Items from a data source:
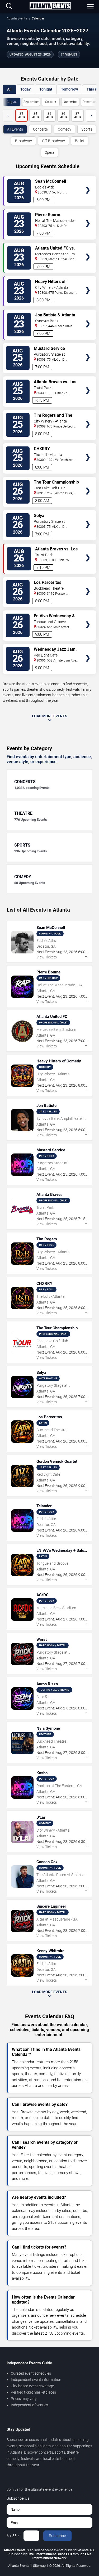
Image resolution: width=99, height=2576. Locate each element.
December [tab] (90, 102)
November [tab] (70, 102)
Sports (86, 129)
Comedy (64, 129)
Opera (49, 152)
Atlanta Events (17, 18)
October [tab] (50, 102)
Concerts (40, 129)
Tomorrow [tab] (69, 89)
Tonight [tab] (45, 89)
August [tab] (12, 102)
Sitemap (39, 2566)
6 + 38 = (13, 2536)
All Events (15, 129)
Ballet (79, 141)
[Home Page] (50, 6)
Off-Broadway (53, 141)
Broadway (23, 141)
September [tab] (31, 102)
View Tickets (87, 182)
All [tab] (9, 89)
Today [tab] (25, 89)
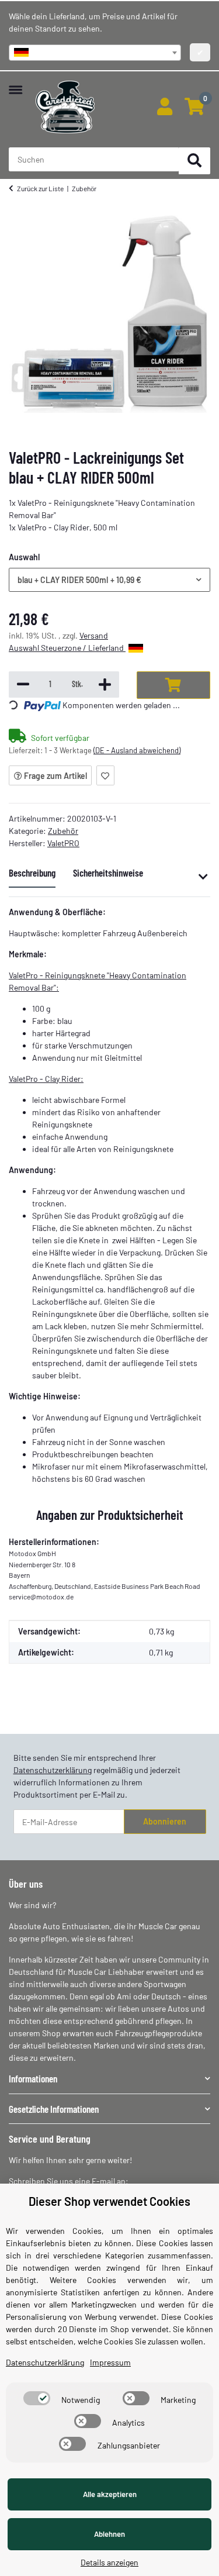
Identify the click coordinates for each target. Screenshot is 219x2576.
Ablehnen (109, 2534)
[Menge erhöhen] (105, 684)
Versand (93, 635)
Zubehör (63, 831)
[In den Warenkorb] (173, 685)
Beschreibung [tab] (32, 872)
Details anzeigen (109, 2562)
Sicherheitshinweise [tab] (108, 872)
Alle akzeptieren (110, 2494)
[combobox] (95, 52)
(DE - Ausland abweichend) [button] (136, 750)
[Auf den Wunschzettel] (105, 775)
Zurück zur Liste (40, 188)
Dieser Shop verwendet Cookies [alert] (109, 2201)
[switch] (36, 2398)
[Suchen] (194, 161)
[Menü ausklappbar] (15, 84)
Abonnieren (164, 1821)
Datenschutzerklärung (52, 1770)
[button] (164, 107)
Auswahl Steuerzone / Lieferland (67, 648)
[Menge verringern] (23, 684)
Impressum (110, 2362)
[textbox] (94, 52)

• **EXERCISE BRIEF**
Please copy the line holding "Zurück zur Liste (40, 188)" and all lines after it to the end of the records, exactly, and nothing else.

• **EXERCISE OUTPUT**
Zurück zur Liste (40, 188)
Dieser Shop verwendet Cookies [alert] (109, 2201)
[switch] (36, 2398)
[Suchen] (194, 161)
[Menü ausklappbar] (15, 84)
Abonnieren (164, 1821)
Datenschutzerklärung (52, 1770)
[button] (164, 107)
Auswahl Steuerzone / Lieferland (67, 648)
[Menge verringern] (23, 684)
Impressum (110, 2362)
[textbox] (94, 52)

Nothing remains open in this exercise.